The Super Bowl magnifies that concern as the world’s largest betting event. Projections at Legal Sports Report exceed $1.3 billion in wagers this year, culled from more than 50 million people about to make more than 100 million transactions.
This presents a paradox to the NFL. As NFL teams reportedly reap $1 billion in sponsorships with sportsbooks, revenue is up.
Engagement is up, witnessed by retired NFL stars like Drew Brees and Rob Gronkowski actively promoting gambling. Gronk’s halftime field goal attempt at Super Bowl 58 is linked with a $10 million bonus bet promotion with FanDuel. Granted, this special is free to play, but it will bring in new bettors who will place real money on wagers.
Abuse also will rise with more gambling activity, and that’s where tempered voices come into play.
What the NCPG is Focused On in Early 2024
The NCPG, which is neutral on legalized gambling, bills itself as the only non-profit organization seeking to minimize economic and social costs connected with gambling addiction. Founded in 1972, it is the oldest organization on gambling issues in the United States.
The Super Bowl is the second leg of its active first quarter.
In January, the group helped get the GRIT (Gambling Addiction Recovery, Investment, and Treatment) ACT off the ground with the help of United States Senator Richard Blumenthal of Connecticut and US Representative Andrea Salinas of Oregon. The bill will slowly work through Congress, seeking 50% of federal excise tax monies to address addiction and treatment.
The Super Bowl week appearances are the second step.
Step three is its 15th year of designating March as Problem Gambling Awareness Month. This is a national grassroots focus on education, programs, and preventative measures, perfectly timed with the heavily-wagered March Madness.
NFL Looks to NCPG for Betting Responsibility
It’s unsurprising for the Council on Problem Gambling to bring its message to the Super Bowl. What may be surprising is who partners with them.

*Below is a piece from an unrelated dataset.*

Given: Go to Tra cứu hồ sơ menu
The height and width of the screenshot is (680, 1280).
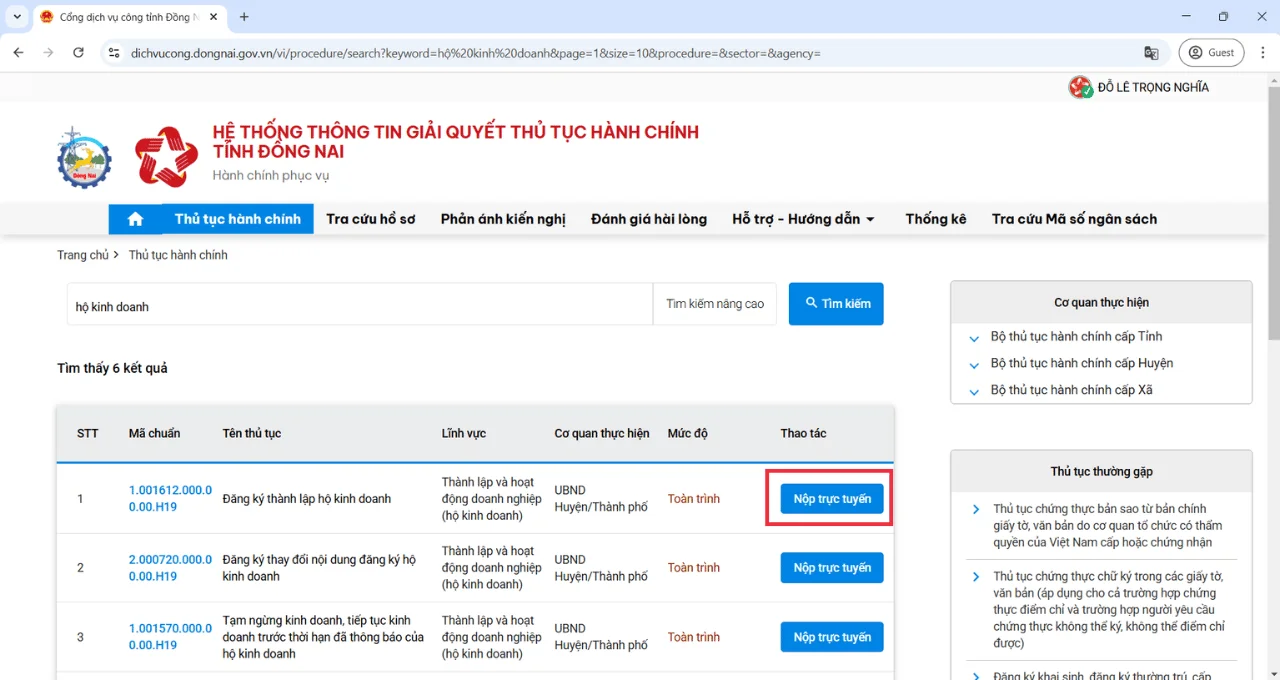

“For the first time in our history, the NFL is our leading donor, and they have been a tremendous partner for us,” Whyte told Gaming Today in a special Super Bowl gambling interview.
“They give us a little more than $2 million a year, which we have used to fund our national helpline, address youth gambling, and the public at large.
“All other sports leagues have made commitments to us in the range of five or six figures, but the NFL is way above the rest. They also do a commercial for us every year. It’s priceless when you add the value of all that.”
Whyte says NFL responsible gambling commercials increase his organization’s helpline traffic by 200% and drive nearly a million people to its responsibleplay.org address. That site has comprehensive tools to help people stay out of trouble.
The public has seen the commercials over the years. One features former San Francisco 49ers coach Steve Mariucci talking about a responsible gambling game plan on a chalkboard. The message pertains to laying out a responsible gambling game plan.
A commercial this year will feature Kurt Warner.
“The NFL’s interest picked up after the 2018 PASPA repeal legalizing sports wagering,” Whyte said. “The league realized that if sports betting was going to expand, they wanted the safety net to mitigate negative events.”
History of NFL and Sports Betting Relationship
Much of that concerned the NFL’s image. The league has long regarded gambling as the public-relations genie it cannot keep inside the bottle.
For decades, the league publicly frowned upon gambling while profiting from the illegal wagers that spiked fan interest. This hypocrisy was not lost on critics.
The NFL fought unsuccessfully to get legalized gambling banned because it did not want others to capitalize off its product. Now, the league champions its new profit center – helped by sportsbook sponsorship and other revenue streams – while acknowledging responsibility. Gambling must be viewed as permitted to the public and controlled.
Even some NFL players, forbidden from gambling, have stepped into the pothole of temptation.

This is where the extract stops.